Right now, device manufactures are working with their normal business or supply chain partners to set up relationships between devices. For example, IoT cars are more likely to be set up to book their annual services with garages that are already affiliated to their brand, because there is already a relationship to build on.

But most IoT products will not be aware of all the potential data sources and potential useful capabilities that they can draw on in any given situation. They will just know that their user has a problem. They will look around with their web connection to see what other devices can help them. Then they will evaluate the alternatives and make a purchase decision.

Sounds familiar? Yes, it’s a conversion funnel for machines.

fridge

Could a fridge make purchase decisions? Image via Barbier Garreau

Conversion rate optimisation for IoT products

Conversion strategies for human customers are getting pretty sophisticated. But how do you drive device traffic into your IoT funnel using M2M (machine-to-machine) communications? There is no such thing as a Google Search for IoT devices. Although the IoT operating system Android Things and the communications platform Weave go some way.

First, there’s the technical problem of context: how can a device understand our complex human world? This problem might be solved by looking at the customer journey. Devices don’t need to understand the whole human world, just the customer journey that their user is on. And many firms are thinking long and hard right now about mapping customer journeys.

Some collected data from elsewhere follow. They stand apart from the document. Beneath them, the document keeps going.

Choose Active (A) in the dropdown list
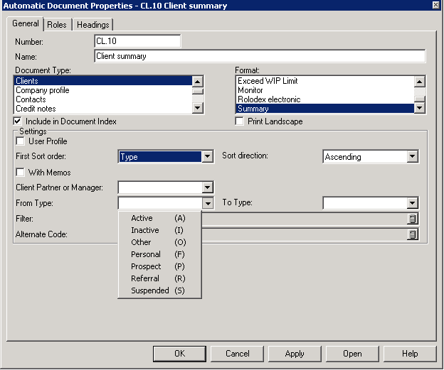This screenshot has width=444, height=370. point(159,218)
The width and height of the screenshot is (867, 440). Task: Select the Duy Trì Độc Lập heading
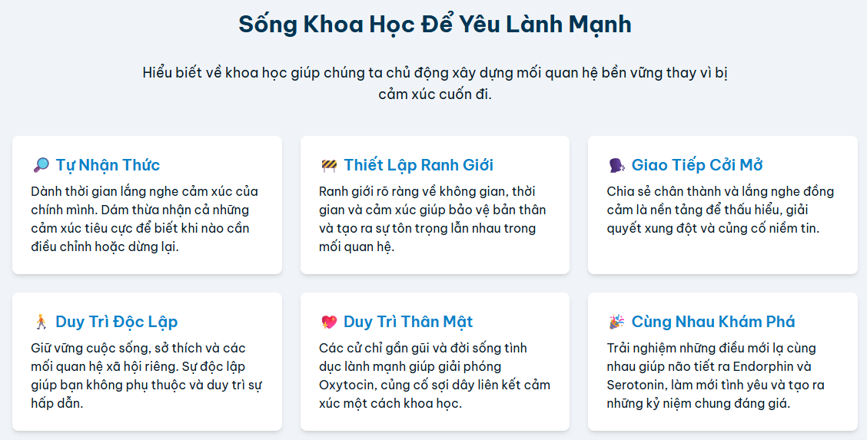coord(116,322)
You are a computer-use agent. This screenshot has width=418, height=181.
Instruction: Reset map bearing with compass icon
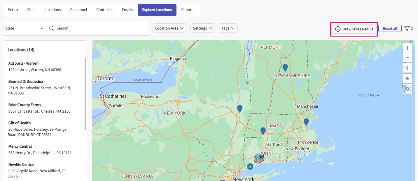[407, 68]
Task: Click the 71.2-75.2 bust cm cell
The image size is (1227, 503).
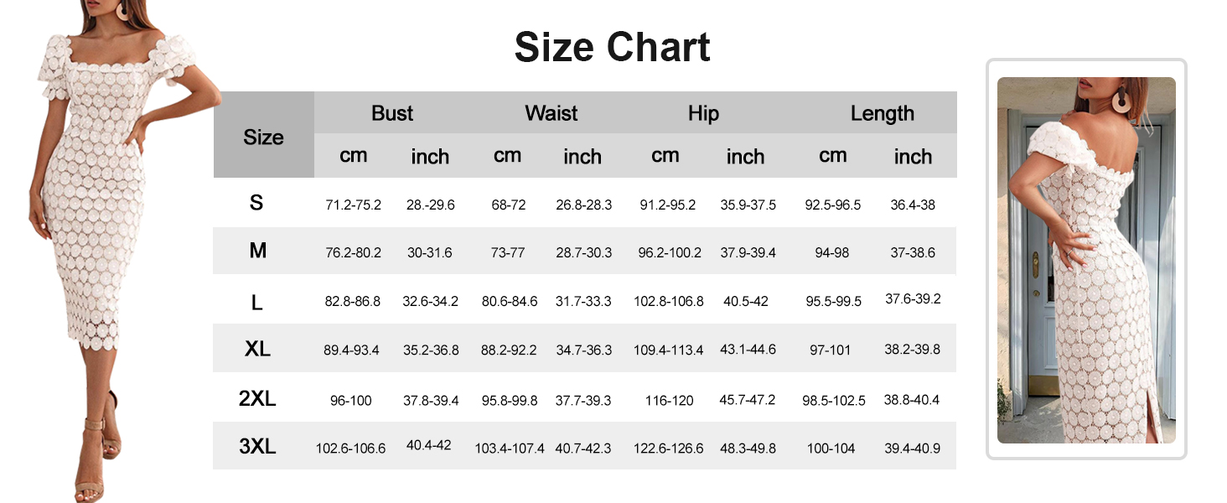Action: coord(353,205)
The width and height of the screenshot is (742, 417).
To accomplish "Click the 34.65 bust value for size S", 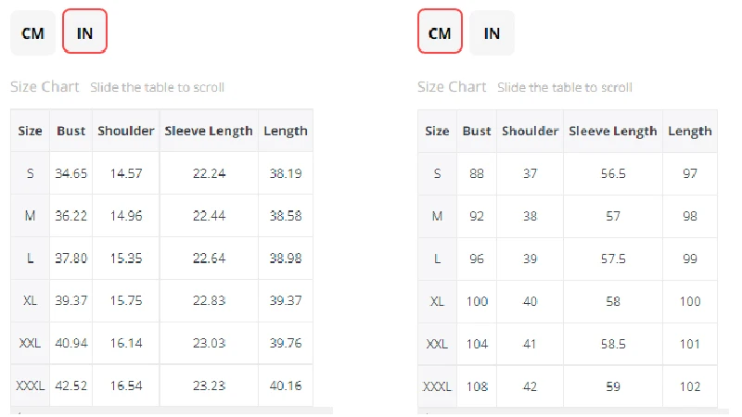I will click(70, 173).
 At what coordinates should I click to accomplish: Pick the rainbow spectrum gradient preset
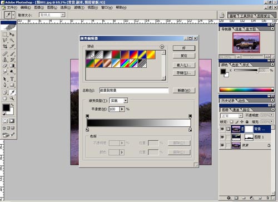click(125, 63)
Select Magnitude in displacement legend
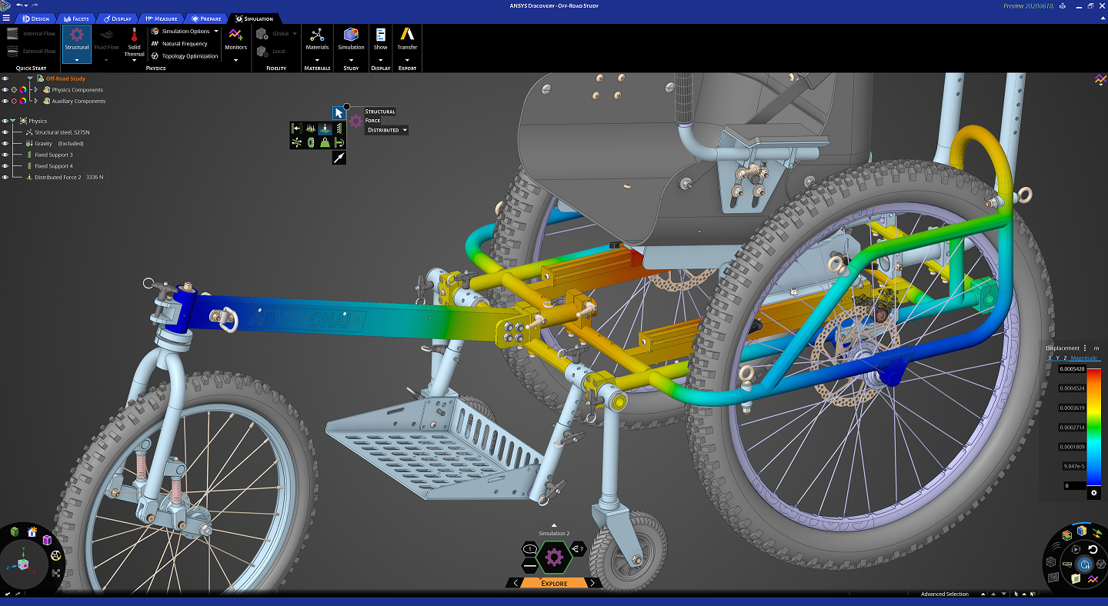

Plus there’s the ‘marketing (to) automation’ problem – how do you spread awareness to toasters, drive them into your funnel and then increase the conversion rate? And how do you do it for toothbrushes, refrigerators, cars, phone apps? Or anything with a chip and an internet connection that could help the user of your product?

android things

A visualisation of Android Things, which “extends the core Android framework with additional APIs provided by the Things Support Library. These APIs allow apps to integrate with new types of hardware not found on mobile devices.”

Use customer journey thinking

The most important thing for any IoT product is user experience (UX). And the best UX is produced by devices helping each other in communities that are centred on each individual user’s journey.

So be clear about what sort of journey your user is on. Don’t just map touch points and small parts of customer journeys. You need to understand their broader life journeys to get the full context.

If you understand the journeys that your users are on then you can specify to your product what data and capabilities it needs to look out for. The logic of the journey explains what outside help is needed.

Customer-journey thinking also helps your product to market the idea of collaboration to other devices – or their product designers – because the purpose of partner devices is also to help the same user on the same journey.

So, use customer-journey thinking to design your IoT product to work with any device that might be able to help your users along their journey.